━━━━━ Record forniti ━━━━━

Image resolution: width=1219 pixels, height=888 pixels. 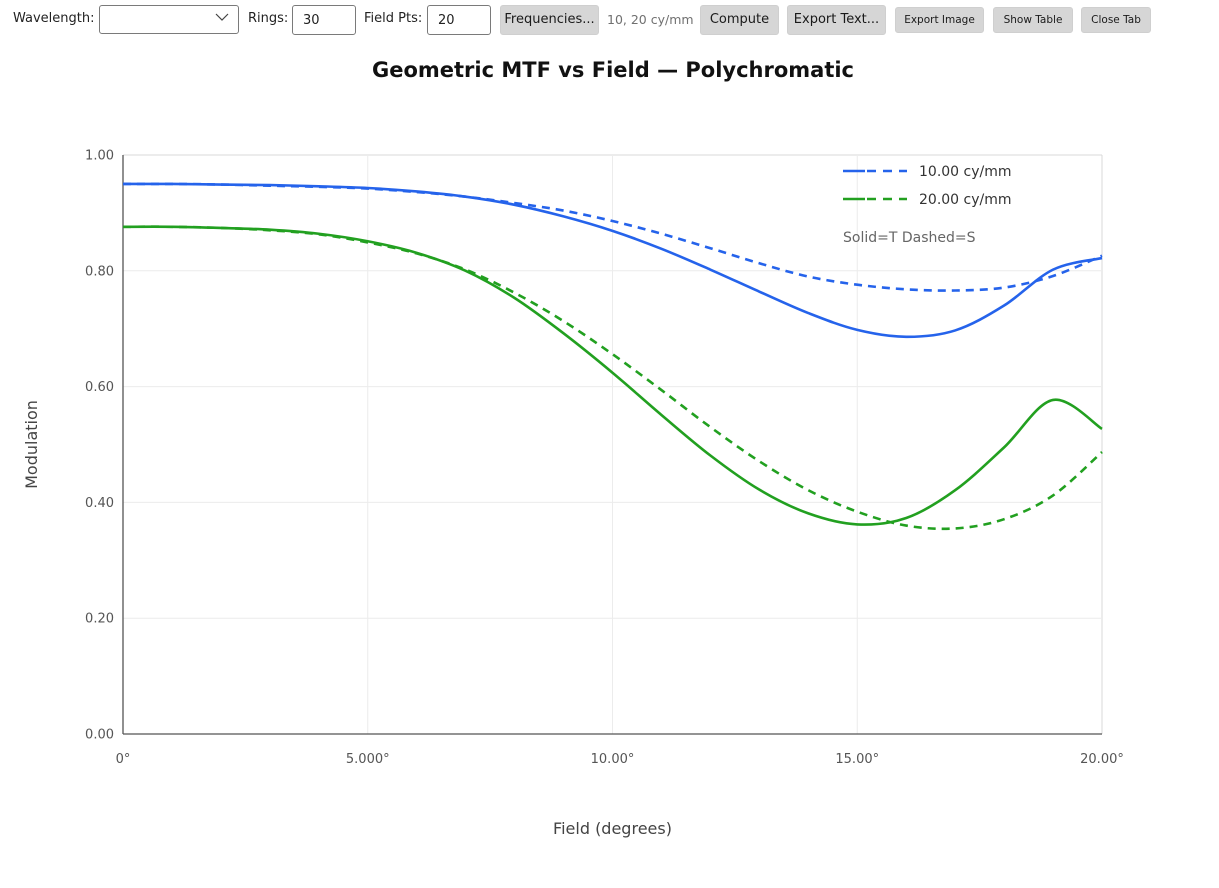 I want to click on chart-title: Geometric MTF vs Field — Polychromatic, so click(x=613, y=70).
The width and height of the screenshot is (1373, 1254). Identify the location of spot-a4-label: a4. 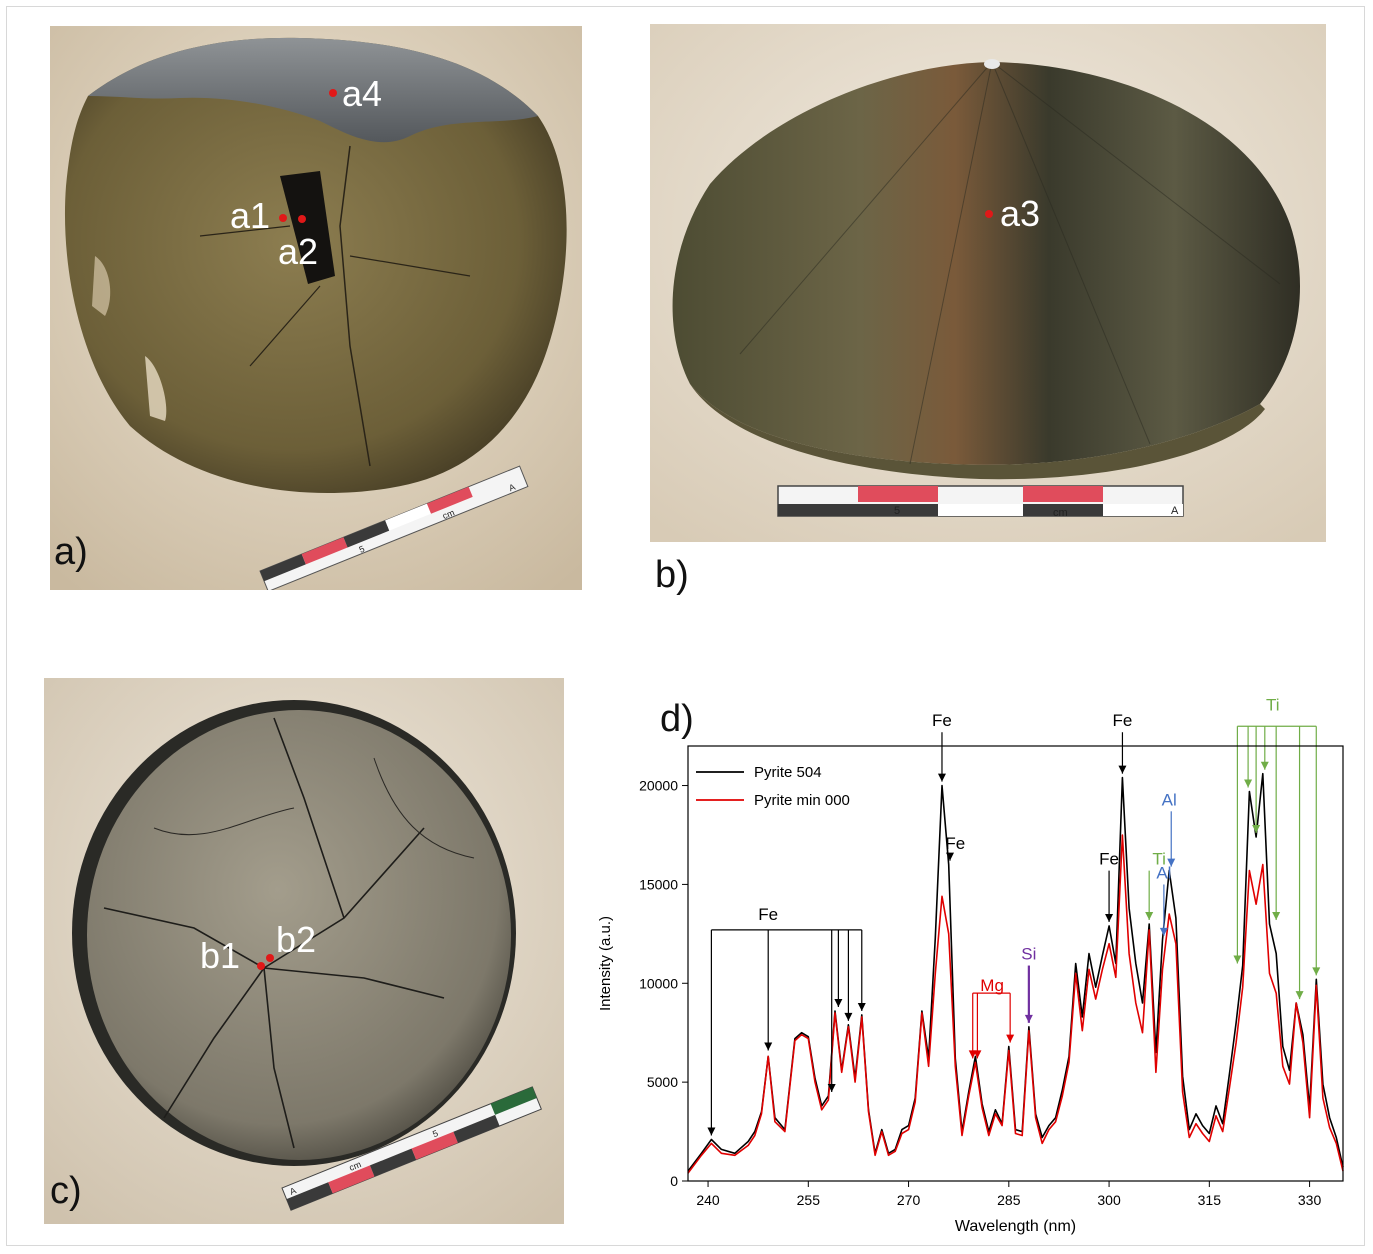
(362, 94).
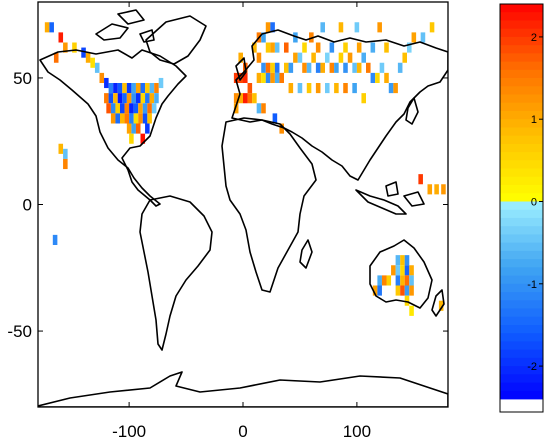 The height and width of the screenshot is (444, 550). What do you see at coordinates (438, 303) in the screenshot?
I see `coastline-new-zealand` at bounding box center [438, 303].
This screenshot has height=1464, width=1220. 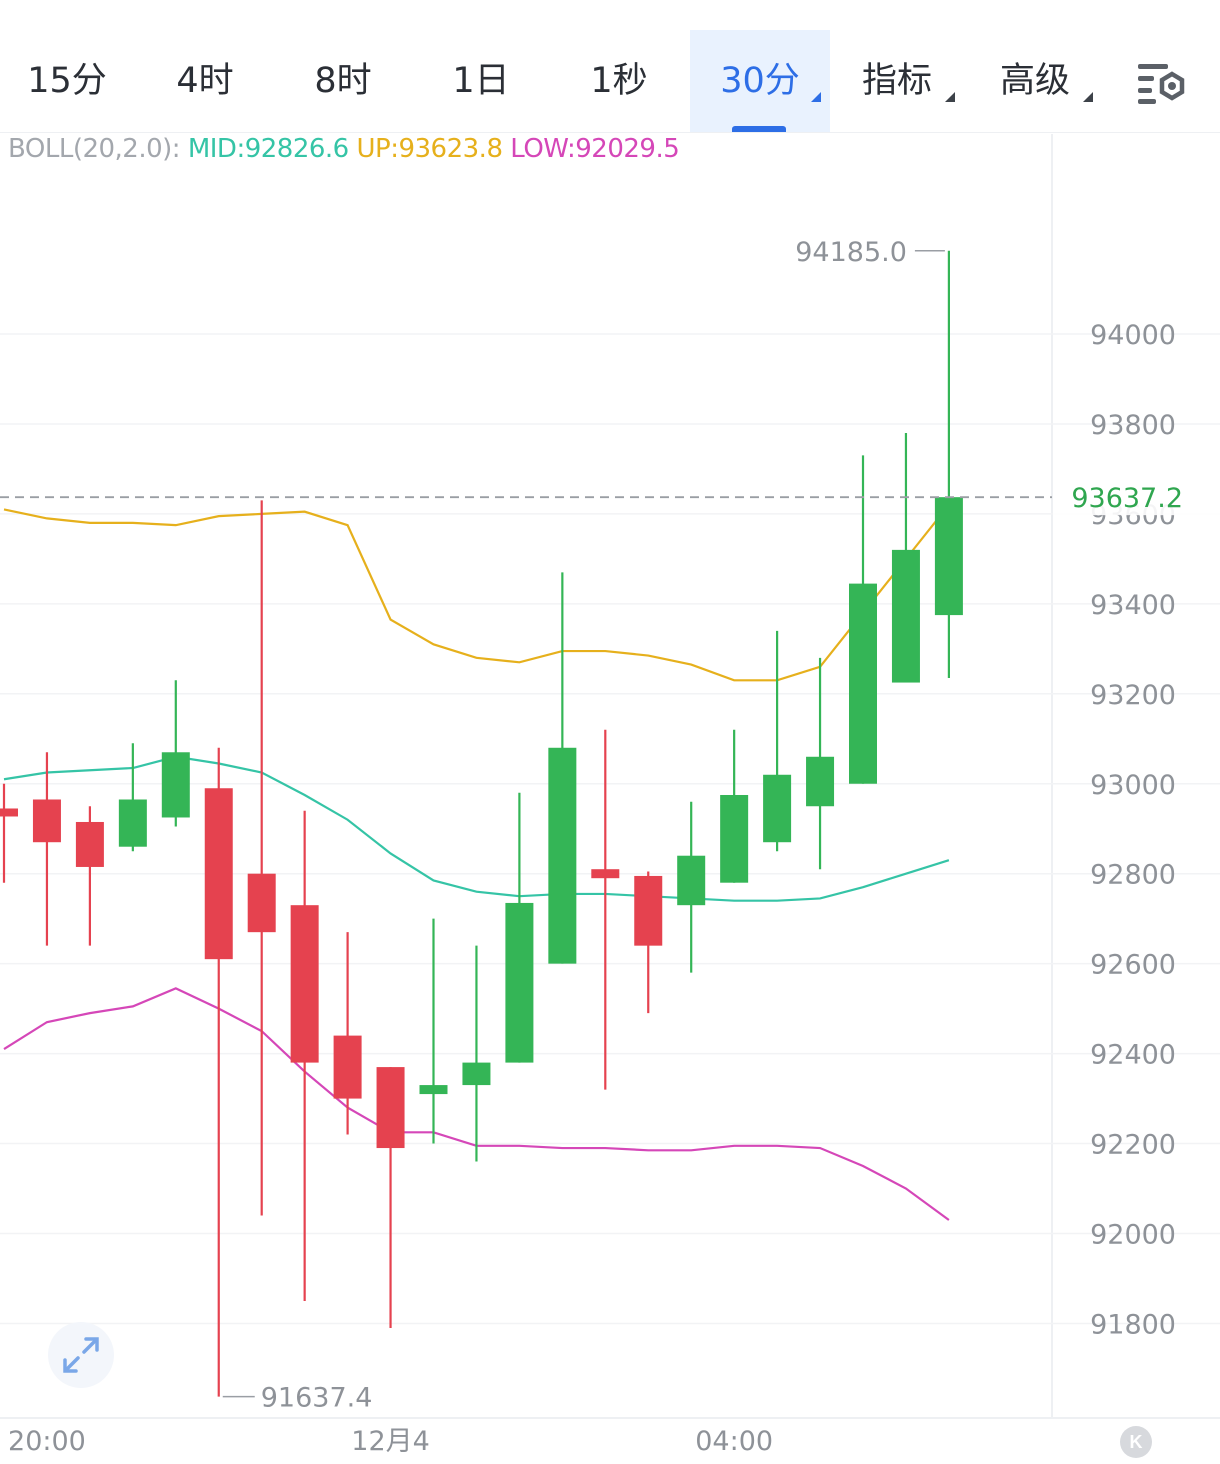 I want to click on expand-chart-button, so click(x=81, y=1355).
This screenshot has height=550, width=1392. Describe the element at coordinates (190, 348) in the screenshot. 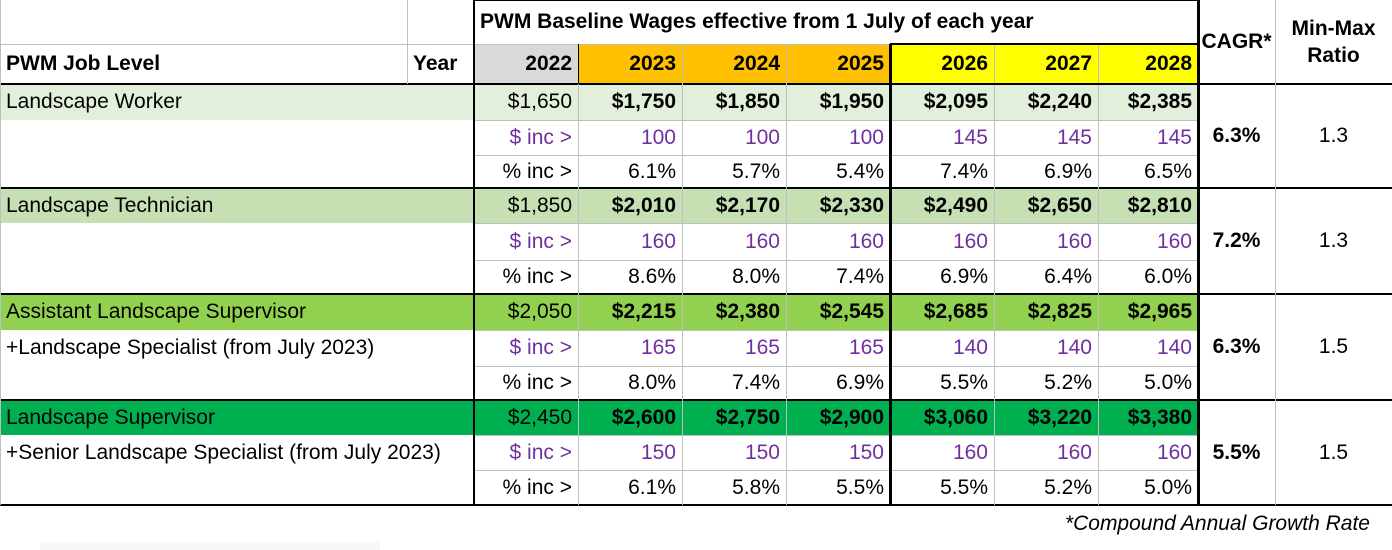

I see `level-subtitle: +Landscape Specialist (from July 2023)` at that location.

━━━━━

### Consegna
Ricopia parola per parola il tratto che va dalla riga contenente "This screenshot has height=550, width=1392." fino alla fine dei record, estremi compresi. Ometti le immagini nella risposta.

### Soluzione
This screenshot has height=550, width=1392. Describe the element at coordinates (190, 348) in the screenshot. 

I see `level-subtitle: +Landscape Specialist (from July 2023)` at that location.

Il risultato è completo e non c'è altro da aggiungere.